Available data:
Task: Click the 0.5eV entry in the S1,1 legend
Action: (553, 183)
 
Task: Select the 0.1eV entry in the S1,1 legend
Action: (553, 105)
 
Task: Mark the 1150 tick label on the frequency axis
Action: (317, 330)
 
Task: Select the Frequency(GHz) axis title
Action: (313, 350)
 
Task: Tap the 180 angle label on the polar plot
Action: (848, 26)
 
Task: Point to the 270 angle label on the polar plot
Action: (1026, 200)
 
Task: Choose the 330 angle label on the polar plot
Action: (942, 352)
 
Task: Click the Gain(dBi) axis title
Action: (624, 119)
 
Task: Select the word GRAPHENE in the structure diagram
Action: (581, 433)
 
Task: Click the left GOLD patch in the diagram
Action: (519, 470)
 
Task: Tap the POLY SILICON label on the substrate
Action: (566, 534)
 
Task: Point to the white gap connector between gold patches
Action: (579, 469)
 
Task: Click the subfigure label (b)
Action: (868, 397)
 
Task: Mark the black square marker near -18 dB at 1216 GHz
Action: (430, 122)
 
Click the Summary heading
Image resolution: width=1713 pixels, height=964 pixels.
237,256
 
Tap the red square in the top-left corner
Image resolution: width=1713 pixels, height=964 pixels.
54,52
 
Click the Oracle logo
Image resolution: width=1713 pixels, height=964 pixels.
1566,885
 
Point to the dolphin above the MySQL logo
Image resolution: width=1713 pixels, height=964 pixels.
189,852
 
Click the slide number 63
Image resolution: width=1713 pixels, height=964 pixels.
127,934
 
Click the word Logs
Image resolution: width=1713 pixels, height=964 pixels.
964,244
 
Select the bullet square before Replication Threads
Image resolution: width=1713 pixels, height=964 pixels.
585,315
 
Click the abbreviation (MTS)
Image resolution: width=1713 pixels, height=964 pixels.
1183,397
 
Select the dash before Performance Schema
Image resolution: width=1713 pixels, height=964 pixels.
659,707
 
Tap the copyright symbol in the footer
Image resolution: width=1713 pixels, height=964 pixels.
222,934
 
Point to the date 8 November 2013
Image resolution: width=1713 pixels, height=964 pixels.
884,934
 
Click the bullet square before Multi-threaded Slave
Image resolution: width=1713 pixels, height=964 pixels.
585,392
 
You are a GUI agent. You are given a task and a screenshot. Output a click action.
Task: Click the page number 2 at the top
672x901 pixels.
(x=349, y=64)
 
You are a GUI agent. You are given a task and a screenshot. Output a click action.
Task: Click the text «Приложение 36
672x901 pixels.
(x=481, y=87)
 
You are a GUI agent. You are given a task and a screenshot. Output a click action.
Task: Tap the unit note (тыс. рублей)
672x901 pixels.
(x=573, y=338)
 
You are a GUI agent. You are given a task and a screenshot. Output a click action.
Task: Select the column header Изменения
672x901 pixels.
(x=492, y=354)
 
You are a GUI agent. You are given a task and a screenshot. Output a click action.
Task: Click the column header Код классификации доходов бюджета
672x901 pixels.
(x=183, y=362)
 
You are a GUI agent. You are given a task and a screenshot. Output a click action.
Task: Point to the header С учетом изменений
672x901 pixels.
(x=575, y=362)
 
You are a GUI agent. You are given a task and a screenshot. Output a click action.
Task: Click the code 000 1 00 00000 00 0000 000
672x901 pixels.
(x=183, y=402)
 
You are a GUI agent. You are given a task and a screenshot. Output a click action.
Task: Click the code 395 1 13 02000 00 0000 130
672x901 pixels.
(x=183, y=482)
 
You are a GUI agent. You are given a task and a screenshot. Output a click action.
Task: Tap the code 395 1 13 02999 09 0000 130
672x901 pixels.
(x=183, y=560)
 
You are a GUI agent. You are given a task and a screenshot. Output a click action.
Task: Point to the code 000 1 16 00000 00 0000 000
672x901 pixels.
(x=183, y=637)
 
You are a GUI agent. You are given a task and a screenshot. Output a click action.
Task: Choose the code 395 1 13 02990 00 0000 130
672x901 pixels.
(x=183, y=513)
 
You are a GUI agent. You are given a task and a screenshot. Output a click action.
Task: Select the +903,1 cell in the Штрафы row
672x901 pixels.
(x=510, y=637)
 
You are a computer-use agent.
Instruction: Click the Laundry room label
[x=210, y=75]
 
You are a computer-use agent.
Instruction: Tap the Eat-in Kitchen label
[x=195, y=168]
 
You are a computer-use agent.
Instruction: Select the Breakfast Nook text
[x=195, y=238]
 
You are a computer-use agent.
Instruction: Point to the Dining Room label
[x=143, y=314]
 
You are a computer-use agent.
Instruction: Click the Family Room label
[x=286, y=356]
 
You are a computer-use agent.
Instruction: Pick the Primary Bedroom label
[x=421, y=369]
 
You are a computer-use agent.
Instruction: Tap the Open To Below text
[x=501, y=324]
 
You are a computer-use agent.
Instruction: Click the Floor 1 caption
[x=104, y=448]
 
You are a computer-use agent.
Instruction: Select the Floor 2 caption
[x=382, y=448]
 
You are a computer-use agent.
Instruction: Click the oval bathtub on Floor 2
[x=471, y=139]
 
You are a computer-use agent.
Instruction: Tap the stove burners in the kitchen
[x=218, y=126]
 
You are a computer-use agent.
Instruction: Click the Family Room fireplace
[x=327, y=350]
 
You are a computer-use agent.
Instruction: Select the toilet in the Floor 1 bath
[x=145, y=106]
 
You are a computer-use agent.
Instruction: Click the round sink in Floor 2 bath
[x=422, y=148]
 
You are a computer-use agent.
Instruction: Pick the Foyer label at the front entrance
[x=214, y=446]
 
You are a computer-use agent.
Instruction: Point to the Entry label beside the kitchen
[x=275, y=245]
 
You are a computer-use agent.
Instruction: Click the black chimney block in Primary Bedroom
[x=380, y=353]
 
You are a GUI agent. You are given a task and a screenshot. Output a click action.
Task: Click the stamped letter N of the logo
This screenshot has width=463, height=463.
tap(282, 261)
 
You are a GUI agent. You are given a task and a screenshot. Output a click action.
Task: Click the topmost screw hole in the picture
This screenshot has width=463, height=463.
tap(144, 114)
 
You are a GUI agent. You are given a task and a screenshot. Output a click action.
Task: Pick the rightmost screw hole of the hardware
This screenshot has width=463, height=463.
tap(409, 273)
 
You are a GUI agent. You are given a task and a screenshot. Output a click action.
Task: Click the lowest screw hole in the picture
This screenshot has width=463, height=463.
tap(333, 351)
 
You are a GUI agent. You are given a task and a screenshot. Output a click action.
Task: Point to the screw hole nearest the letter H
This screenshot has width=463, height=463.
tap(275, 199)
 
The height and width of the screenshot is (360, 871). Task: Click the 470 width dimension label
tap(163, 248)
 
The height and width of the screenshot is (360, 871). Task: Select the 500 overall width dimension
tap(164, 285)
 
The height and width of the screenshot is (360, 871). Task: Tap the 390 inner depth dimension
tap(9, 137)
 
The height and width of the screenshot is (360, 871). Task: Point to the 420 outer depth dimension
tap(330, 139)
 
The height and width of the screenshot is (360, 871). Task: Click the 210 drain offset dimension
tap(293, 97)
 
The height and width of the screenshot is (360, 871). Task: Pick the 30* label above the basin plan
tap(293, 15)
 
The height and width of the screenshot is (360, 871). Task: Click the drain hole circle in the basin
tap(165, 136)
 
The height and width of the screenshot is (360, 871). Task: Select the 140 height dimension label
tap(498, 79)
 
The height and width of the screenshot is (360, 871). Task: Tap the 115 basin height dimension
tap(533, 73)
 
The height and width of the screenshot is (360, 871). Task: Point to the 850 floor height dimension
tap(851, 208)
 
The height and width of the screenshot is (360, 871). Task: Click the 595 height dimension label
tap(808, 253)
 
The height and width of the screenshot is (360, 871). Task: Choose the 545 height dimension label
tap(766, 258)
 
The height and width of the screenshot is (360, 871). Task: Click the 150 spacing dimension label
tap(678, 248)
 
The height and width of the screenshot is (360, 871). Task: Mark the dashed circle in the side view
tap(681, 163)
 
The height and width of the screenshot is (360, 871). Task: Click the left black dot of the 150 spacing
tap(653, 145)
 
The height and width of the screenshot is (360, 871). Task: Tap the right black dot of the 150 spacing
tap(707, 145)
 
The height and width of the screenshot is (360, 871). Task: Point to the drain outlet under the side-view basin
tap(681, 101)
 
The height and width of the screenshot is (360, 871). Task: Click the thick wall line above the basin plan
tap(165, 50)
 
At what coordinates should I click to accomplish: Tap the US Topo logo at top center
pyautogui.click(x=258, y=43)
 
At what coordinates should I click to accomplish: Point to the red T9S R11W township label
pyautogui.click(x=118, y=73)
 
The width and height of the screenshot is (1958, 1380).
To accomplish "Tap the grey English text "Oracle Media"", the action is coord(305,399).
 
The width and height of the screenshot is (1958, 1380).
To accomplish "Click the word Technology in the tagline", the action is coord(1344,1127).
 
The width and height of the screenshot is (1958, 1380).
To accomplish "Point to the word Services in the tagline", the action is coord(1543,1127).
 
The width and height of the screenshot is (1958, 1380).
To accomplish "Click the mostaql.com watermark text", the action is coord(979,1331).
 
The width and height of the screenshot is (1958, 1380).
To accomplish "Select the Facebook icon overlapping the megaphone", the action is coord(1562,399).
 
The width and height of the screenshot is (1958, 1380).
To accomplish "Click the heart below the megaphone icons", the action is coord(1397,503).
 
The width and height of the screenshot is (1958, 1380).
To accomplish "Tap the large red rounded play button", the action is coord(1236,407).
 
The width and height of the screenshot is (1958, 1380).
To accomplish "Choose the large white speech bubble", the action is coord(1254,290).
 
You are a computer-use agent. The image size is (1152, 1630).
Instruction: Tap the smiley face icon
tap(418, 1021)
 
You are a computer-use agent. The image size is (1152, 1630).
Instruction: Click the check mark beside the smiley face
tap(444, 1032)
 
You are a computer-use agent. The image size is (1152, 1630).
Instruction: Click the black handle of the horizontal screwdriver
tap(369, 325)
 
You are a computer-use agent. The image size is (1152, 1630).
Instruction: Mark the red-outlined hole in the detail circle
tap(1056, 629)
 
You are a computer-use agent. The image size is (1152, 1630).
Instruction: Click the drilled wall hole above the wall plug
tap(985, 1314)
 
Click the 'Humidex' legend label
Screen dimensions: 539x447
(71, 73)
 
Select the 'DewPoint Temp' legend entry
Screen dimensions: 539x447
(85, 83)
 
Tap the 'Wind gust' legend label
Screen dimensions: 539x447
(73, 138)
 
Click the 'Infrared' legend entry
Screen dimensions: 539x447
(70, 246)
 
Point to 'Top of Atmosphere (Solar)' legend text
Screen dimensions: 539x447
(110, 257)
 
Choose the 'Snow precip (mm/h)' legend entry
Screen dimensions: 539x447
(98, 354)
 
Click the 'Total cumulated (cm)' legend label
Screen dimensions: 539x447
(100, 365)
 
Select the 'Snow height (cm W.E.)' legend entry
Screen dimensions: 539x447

What to work on: Copy out everything from the line that contains "label above the basin plan" down to the line that contains "tap(681, 101)", swapping "dimension" for "measurement" and changing nothing else.

Expected answer:
The height and width of the screenshot is (360, 871). Task: Pick the 30* label above the basin plan
tap(293, 15)
 
The height and width of the screenshot is (360, 871). Task: Click the drain hole circle in the basin
tap(165, 136)
 
The height and width of the screenshot is (360, 871). Task: Select the 140 height measurement label
tap(498, 79)
 
The height and width of the screenshot is (360, 871). Task: Tap the 115 basin height measurement
tap(533, 73)
 
The height and width of the screenshot is (360, 871). Task: Point to the 850 floor height measurement
tap(851, 208)
 
The height and width of the screenshot is (360, 871). Task: Click the 595 height measurement label
tap(808, 253)
 
The height and width of the screenshot is (360, 871). Task: Choose the 545 height measurement label
tap(766, 258)
 
The height and width of the screenshot is (360, 871). Task: Click the 150 spacing measurement label
tap(678, 248)
 
The height and width of the screenshot is (360, 871). Task: Mark the dashed circle in the side view
tap(681, 163)
 
The height and width of the screenshot is (360, 871). Task: Click the left black dot of the 150 spacing
tap(653, 145)
 
The height and width of the screenshot is (360, 871). Task: Tap the right black dot of the 150 spacing
tap(707, 145)
 
The height and width of the screenshot is (360, 871). Task: Point to the drain outlet under the side-view basin
tap(681, 101)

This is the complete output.